The analysts noted that blockchain networks are capable of processing payments “at least 24x and as much as 432,000x faster than traditional methods.”
Citing Bitcoin, which takes one hour to reach full consensus on a transaction, they said “Traditional markets at their fastest complete payments in 24 hours, lagging blockchain by a factor of 24 at best.”
“The fastest blockchain networks, with transaction times under one second, outpace the slowest traditional methods, which take five days, by 432,000x,” they said. “Crypto remittance is 388x faster than traditional methods.”
The ability to speed up the payroll process is another major benefit, they noted. “Payroll processing via blockchain, versus total processing time for traditional payroll, is near-instant versus an average between one and six business days.”
“Benefits of same-day payroll include strengthening loyalty to employers, helping employees take advantage of investments that can earn them interest, and token streaming to access a growing array of DeFi services,” the report said. “79% of employees want same-day wages, and nearly seven in ten would be likely to stay longer with an employer and pick up extra shifts.”
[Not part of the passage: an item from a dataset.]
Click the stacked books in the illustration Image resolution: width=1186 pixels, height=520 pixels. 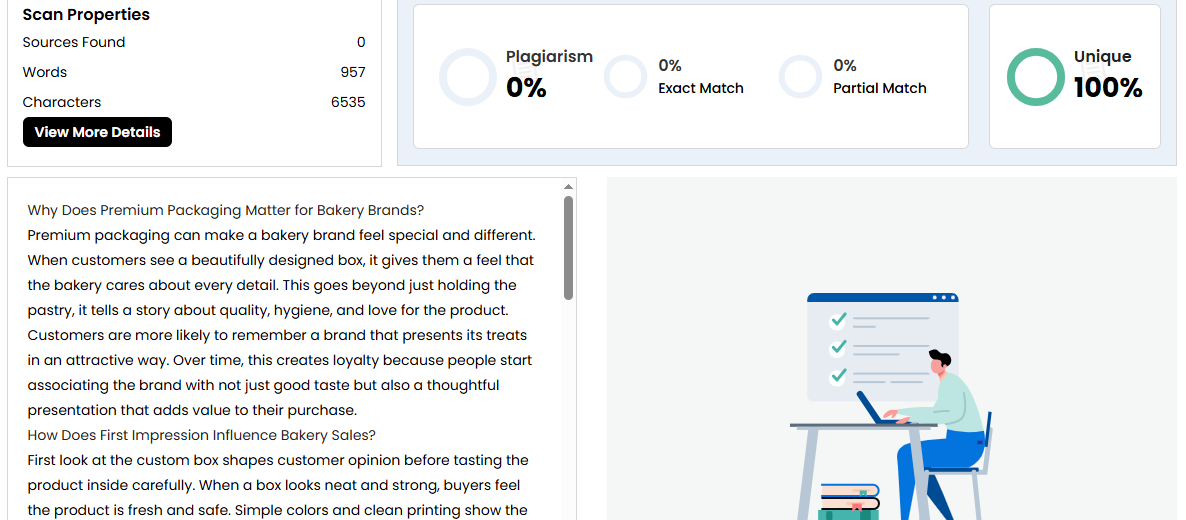(x=849, y=501)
Cryptocurrencies can also simplify the process of accessing a variety of financial services, the report noted. “Requiring only internet access, crypto offers much more accessible, timely access to financial services than the legacy system, including for groups of people and parts of the world that haven’t had much access to the system at all, or whose home currencies might be unstable.”
While setting up a traditional bank account requires paperwork and costs that create high barriers to entry, “Setting up a crypto wallet simply requires creating a private key and possibly completing two-factor authentication, both at no charge,” the analyst said.
The benefits are even more pronounced when it comes to securing a loan.
“Benchmarked at 60 minutes, DeFi loan approval and processing is about 48x to 144x faster than traditional avenues for loan approval and processing, which can take two to six days,” they said. “More importantly, DeFi loans are more accessible for more people, giving those less served or unserved by the legacy financial system a means to take out loans that can help build a business or buy a home, i.e., build wealth.”

“In countries with unstable governments and currencies, stablecoins like USDC are a neutral, decentralized way for citizens to safeguard their savings and transact across borders,” the analyst concluded. “Since December 2020, the number of active addresses that have transferred stablecoins has increased more than 10x, and the number of active transfers has increased more than 8x.”